• **Work to be completed**: Summarize the post on substituting a complex number into a formal power series in two sentences.

START Excerpt to read

The substitution Sa of a complex number a, in a series f with rational coefficients, must map the field Q[X] of formal power series into the field C of complex numbers.
- Sa(f)=f(a).
This substitution must be a homomorphism:
- Sa(f+g)=Sa(f)+Sa(g)
- Sa(fg)=Sa(f)Sa(g)
or
- (f+g)(a)= f(a)+g(a)
- (fg)(a)=f(a)g(a)
I the formal power series is the root of a polynomial P, so that the equation P(f(X))=0 is a formal identity, then the equation P(z)=0 defines the complex roots
- z1,..,zn,
(where n is the degree of the polynomial P), then the homomorphism is established. The function f(x) is algebraic, and so analytic. The standard example is f(X)=1+X+X^2+X^3+.... It solves the equation z(1-X)-1=0. This equation is of degree 1 in z. The unique solution is z=f(X)=1/(1-X). Substituting 2 for X gives S2(f)=f(2)=-1. Bo Jacoby 09:43, 11 October 2005 (UTC)

END Excerpt to read
START Records shown

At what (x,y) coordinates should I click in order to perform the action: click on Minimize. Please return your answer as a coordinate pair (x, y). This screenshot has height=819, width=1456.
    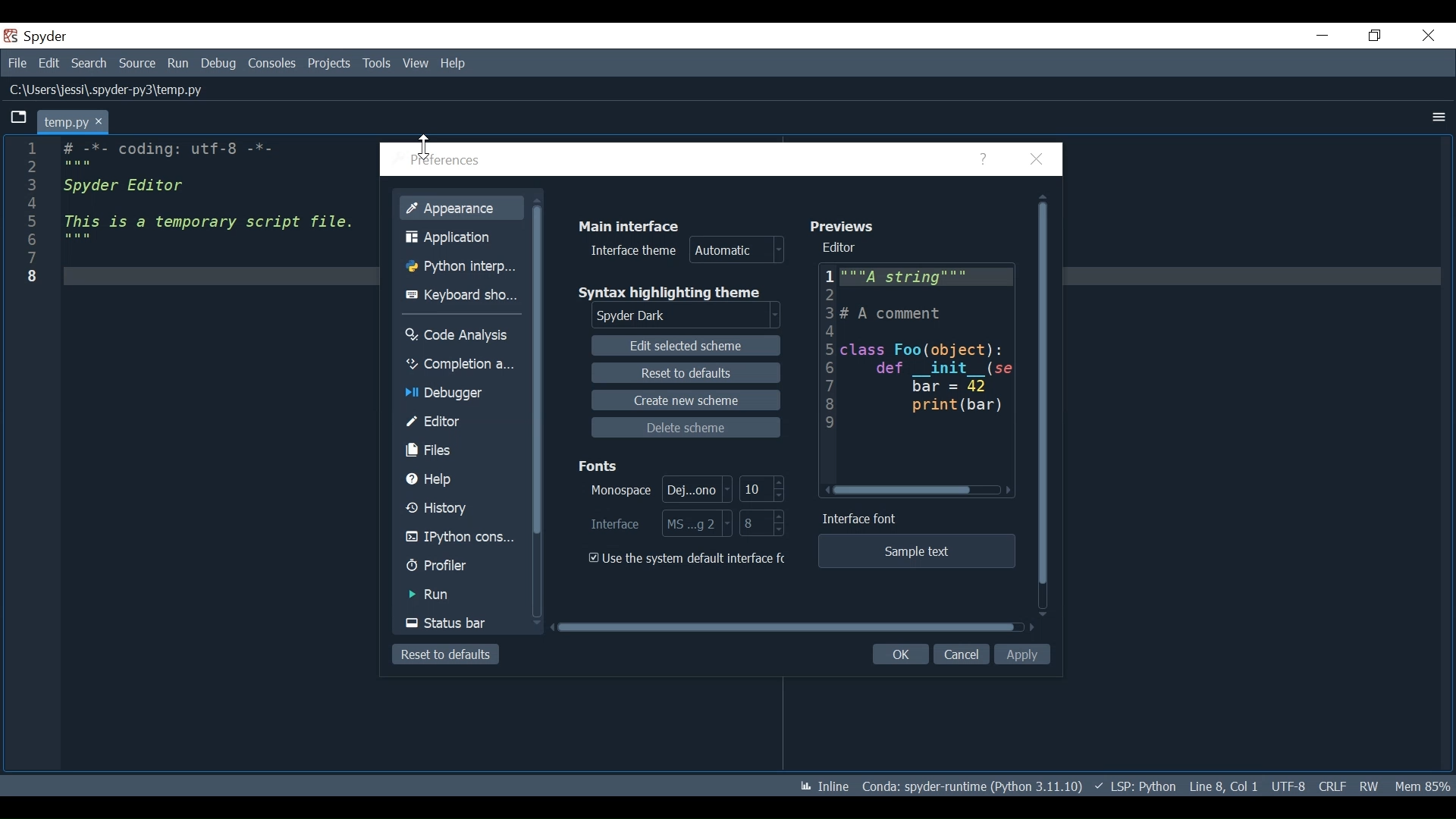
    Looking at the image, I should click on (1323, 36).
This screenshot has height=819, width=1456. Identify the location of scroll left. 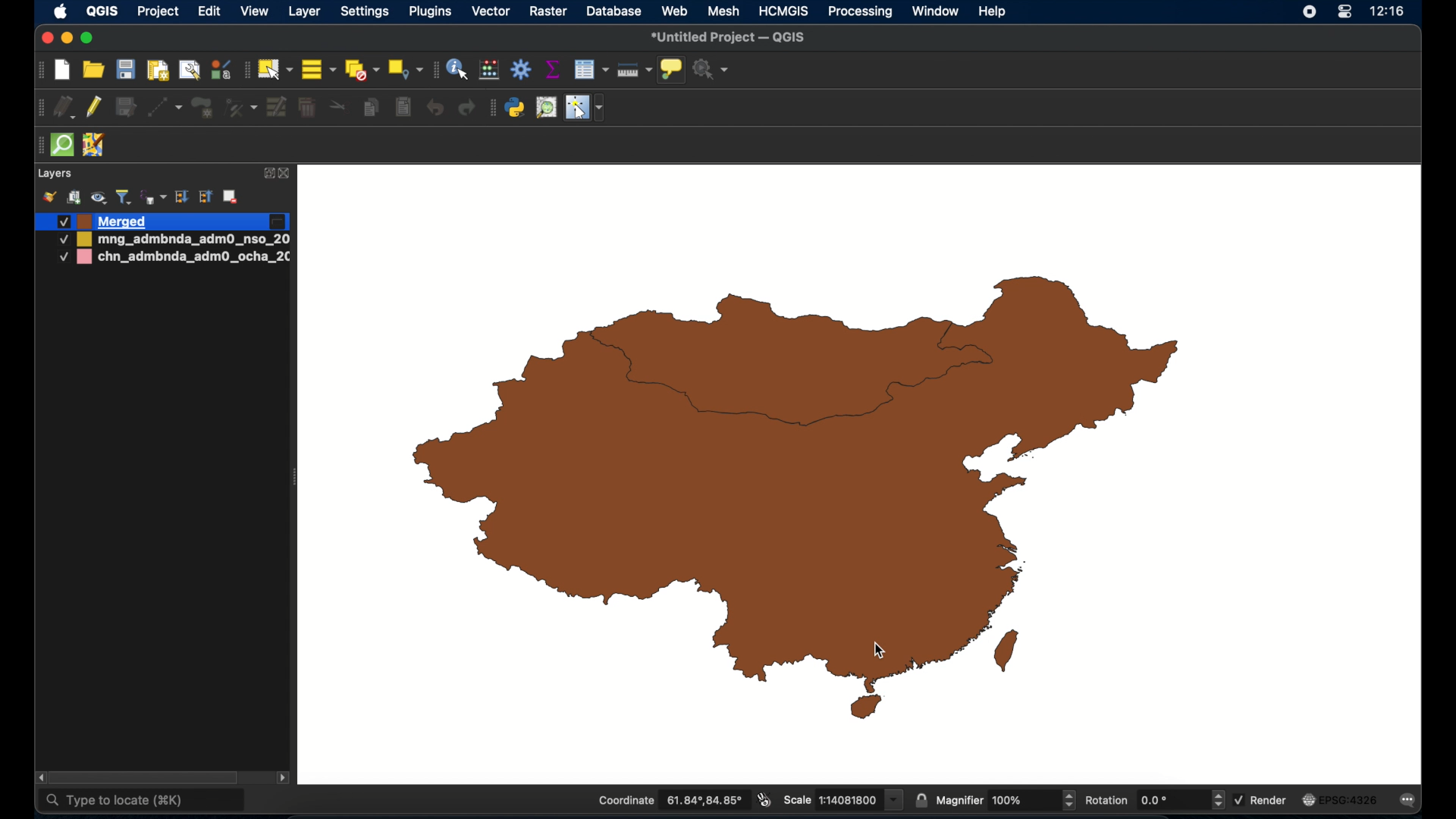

END Records shown
START Records shown

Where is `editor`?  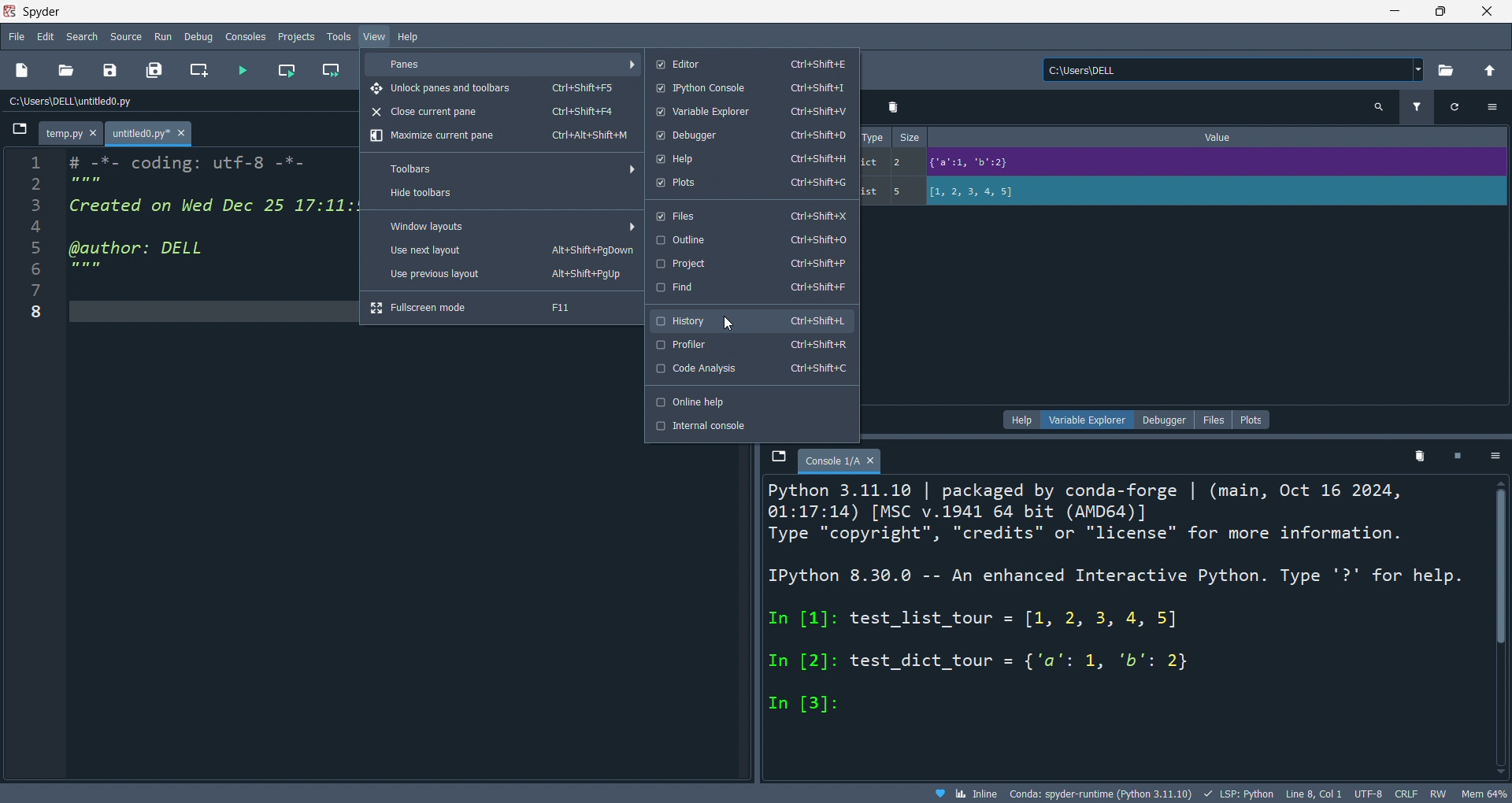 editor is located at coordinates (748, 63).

END Records shown

• **The solution**: Substituting a complex number a into a formal power series f with rational coefficients, written Sa(f)=f(a), must map the series into the complex numbers and be a homomorphism that preserves sums and products. In the standard example, f(X)=1+X+X^2+X^3+... solves z(1-X)-1=0 with the unique solution 1/(1-X), so substituting 2 for X gives f(2)=-1.